Принадлежать к сему обществу было верхом желаний моего тщеславия. В средствах к тому, казалось, не было недостатка. Отец мой готов был прислать мне письма, которые открыли бы мне двери двух или трех знатных домов, с хозяевами коих был он хорошо знаком. Было другое средство еще вернейшее: князь Федор Голицын, с которым провел я год в деревне отца его, одаренный изящным тактом, был одним из корифеев общества; без всякой дружбы он меня очень любил; ему казалось, что некоторою образованностью обязан я ему, и он мне предложил везде меня представить. Но тут-то и было первое затруднение: просить об определении в службу, о месте, о каком-нибудь тяжебном деле мне никогда не казалось унизительным; а мысль испрашивать, как милости, дозволения к кому-нибудь ездить, меня всегда пугала. Я всегда дожидался приглашений и почти всегда дожидался их тщетно: нерассчетливее, глупее моего самолюбия, признаюсь, я ни в ком еще не встречал.
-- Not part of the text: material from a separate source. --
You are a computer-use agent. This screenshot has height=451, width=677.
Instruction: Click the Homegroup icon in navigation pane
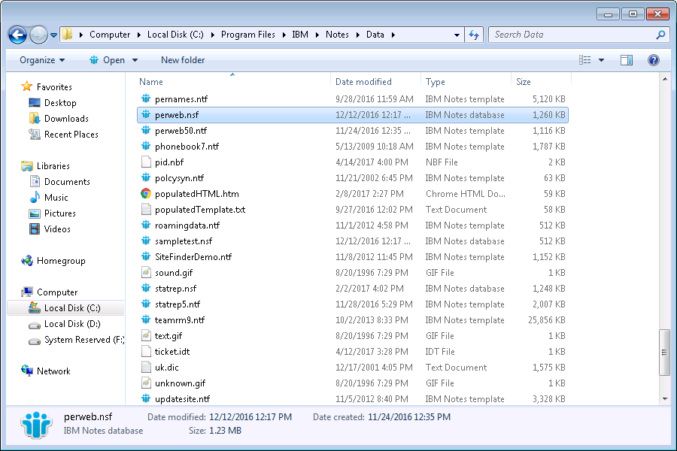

К тому же, слова Козловского и вечер у князя Куракина сильно на меня подействовали, лишили меня всей бодрости. Главное же, неодолимое препятствие было в пустоте моего кармана: надобно было вдвое, втрое более того, что давали мне родители, чтобы сколько-нибудь с пристойностью показываться в большом свете. А между тем, к несчастью, будучи с малых лет в сообществе с ровесниками, которых Фортуна гораздо лучше меня наделила, я имел их вкусы и наклонности, и думал, что имею равные с ними права. Безрассудный, я должен был знать, что я сын почтенного, но весьма небогатого отца, и что, подобно ему, одними трудами только мне возможно прокладывать себе дорогу. Если б я мог забыть о том, то его мудрые советы каждую почту письменно мне о том напоминали. Но какого толку спрашивать у молодого человека, едва вышедшего из отрочества?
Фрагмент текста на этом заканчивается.